Allen Discovery Center uncovers the role of accumulating mutations in the brain
January 18, 2018
Researchers at the Allen Discovery Center at Boston Children’s Hospital and Harvard University have published a technical tour-de-force that may help explain neurodegeneration and everyday “senior moments,” thanks to single-neuron whole-genome sequencing. The work is published in the journal Science.
“It’s been an age-old question as to whether DNA mutations can accumulate in neurons and whether they are responsible for the loss of function that the brain undergoes as we get older,” says Christopher A. Walsh, M.D., Ph.D., Allen Discovery Center leader and chief of the Division of Genetics and Genomics at Boston Children’s Hospital. “It hasn’t been possible to answer this question before, because we couldn’t sequence the genome of a single cell, and each mutation accumulated is unique to each cell.”
Mutations can take place not just in parent-to-child inheritance, but also in individual cells in the course of regular cell division. These mutations, called somatic mutations, have historically been much harder to study. By replicating the DNA many times over, the research team was able to observe somatic mutations in individual cells at extremely high resolution, even picking up on single nucleotide changes.
Researchers tested DNA from 161 individual neurons, taken from 15 neurologically normal people of different ages and nine people with Cockayne syndrome or xeroderma pigmentosum: two genetic disorders that cause premature aging and early brain degeneration. The samples came from two parts of the brain associated with cognition and memory, the prefrontal cortex and dentate gyrus of hippocampus.

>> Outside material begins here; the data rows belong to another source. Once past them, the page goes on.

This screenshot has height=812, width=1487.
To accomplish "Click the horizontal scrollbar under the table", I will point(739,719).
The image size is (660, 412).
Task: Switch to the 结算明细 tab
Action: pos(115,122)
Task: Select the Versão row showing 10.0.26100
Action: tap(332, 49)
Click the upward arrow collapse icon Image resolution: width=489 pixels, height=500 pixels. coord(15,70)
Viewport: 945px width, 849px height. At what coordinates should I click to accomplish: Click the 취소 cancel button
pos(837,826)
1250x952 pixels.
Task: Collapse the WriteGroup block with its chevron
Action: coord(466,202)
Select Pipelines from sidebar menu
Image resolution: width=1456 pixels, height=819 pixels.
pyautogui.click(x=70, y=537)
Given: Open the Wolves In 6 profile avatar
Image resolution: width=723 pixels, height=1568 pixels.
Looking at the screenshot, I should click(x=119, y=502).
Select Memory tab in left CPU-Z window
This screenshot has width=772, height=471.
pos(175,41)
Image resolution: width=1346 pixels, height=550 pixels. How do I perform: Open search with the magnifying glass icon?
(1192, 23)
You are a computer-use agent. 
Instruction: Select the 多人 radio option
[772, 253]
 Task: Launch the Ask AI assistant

Taken together, the analysis shows a higher accumulation of mutations in neurons in the brains of people with one of the two disorders, when compared to neurologically normal patients. Interestingly, researchers found that mutations occur not just in dividing cells, but also in cells that never divide, and that people with disorders causing early brain degeneration acquire mutations in their neurons at a faster rate.